EXERCISE DIRECTIONS:
Number of lines below with "axis": work it out and reply with that number only.

RECORDS SUPPLIED:
.....

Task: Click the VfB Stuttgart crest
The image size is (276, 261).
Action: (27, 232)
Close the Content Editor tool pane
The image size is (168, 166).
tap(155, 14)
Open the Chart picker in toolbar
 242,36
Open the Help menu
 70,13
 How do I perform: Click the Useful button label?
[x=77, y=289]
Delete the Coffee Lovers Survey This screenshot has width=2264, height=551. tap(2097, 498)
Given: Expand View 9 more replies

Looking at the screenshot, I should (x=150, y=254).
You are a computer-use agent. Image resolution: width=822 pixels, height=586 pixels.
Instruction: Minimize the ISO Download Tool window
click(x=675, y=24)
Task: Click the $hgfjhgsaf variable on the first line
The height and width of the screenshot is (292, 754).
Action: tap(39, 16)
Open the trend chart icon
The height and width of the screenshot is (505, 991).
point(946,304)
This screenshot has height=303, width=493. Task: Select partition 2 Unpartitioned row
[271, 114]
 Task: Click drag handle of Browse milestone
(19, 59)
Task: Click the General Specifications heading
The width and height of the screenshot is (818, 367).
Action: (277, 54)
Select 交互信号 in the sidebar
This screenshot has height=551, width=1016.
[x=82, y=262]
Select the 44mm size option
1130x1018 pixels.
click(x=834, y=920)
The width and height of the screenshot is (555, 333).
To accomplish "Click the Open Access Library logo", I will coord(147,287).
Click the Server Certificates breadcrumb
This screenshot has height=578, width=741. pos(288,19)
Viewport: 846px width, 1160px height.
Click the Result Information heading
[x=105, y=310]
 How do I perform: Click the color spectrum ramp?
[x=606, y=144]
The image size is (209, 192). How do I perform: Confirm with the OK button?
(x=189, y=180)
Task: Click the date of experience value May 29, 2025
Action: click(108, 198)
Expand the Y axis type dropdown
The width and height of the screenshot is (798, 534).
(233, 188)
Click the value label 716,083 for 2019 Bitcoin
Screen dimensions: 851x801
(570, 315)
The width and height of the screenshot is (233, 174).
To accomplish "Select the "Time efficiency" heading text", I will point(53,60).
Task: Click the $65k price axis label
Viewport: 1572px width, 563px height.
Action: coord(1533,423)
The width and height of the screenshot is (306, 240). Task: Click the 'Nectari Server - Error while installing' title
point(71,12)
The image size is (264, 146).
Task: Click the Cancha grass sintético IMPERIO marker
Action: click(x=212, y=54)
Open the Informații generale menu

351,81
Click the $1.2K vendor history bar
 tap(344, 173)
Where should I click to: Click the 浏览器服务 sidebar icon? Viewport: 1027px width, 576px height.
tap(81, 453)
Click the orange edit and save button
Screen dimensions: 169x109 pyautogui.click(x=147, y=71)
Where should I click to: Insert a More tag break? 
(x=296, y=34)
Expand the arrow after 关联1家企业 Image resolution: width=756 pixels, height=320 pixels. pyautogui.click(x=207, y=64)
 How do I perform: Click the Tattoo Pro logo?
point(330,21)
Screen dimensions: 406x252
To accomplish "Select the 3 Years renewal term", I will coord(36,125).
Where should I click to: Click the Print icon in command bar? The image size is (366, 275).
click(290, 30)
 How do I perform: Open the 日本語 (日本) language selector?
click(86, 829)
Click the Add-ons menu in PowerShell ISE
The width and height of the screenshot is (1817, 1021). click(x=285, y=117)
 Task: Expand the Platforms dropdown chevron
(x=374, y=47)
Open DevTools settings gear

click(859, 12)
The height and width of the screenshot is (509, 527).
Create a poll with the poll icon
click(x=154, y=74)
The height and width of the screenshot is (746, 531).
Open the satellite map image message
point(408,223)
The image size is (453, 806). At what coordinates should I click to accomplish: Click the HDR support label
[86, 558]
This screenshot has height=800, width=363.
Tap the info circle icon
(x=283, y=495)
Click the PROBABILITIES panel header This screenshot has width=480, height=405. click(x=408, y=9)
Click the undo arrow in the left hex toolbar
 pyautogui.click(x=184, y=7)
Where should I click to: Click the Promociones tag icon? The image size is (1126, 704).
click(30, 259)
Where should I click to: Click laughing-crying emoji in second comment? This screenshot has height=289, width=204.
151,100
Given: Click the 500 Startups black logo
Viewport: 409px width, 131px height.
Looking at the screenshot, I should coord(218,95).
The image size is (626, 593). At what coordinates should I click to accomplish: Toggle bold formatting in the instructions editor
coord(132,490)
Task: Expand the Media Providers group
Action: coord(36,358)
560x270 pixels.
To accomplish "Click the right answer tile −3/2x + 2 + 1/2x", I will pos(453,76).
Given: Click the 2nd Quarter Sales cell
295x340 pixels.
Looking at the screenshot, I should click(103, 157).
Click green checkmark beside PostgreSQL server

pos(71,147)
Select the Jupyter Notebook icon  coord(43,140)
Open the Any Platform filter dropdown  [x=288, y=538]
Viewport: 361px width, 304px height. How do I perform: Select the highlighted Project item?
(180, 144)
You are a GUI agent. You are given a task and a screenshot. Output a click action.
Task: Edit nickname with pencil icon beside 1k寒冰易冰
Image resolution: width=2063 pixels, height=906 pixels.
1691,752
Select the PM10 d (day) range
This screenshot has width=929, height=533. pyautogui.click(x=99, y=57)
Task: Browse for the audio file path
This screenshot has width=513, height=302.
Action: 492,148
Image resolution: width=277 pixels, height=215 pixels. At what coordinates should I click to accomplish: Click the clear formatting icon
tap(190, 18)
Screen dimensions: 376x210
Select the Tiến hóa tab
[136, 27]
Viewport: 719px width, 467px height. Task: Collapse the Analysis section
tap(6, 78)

.....

WRITTEN SOLUTION:
2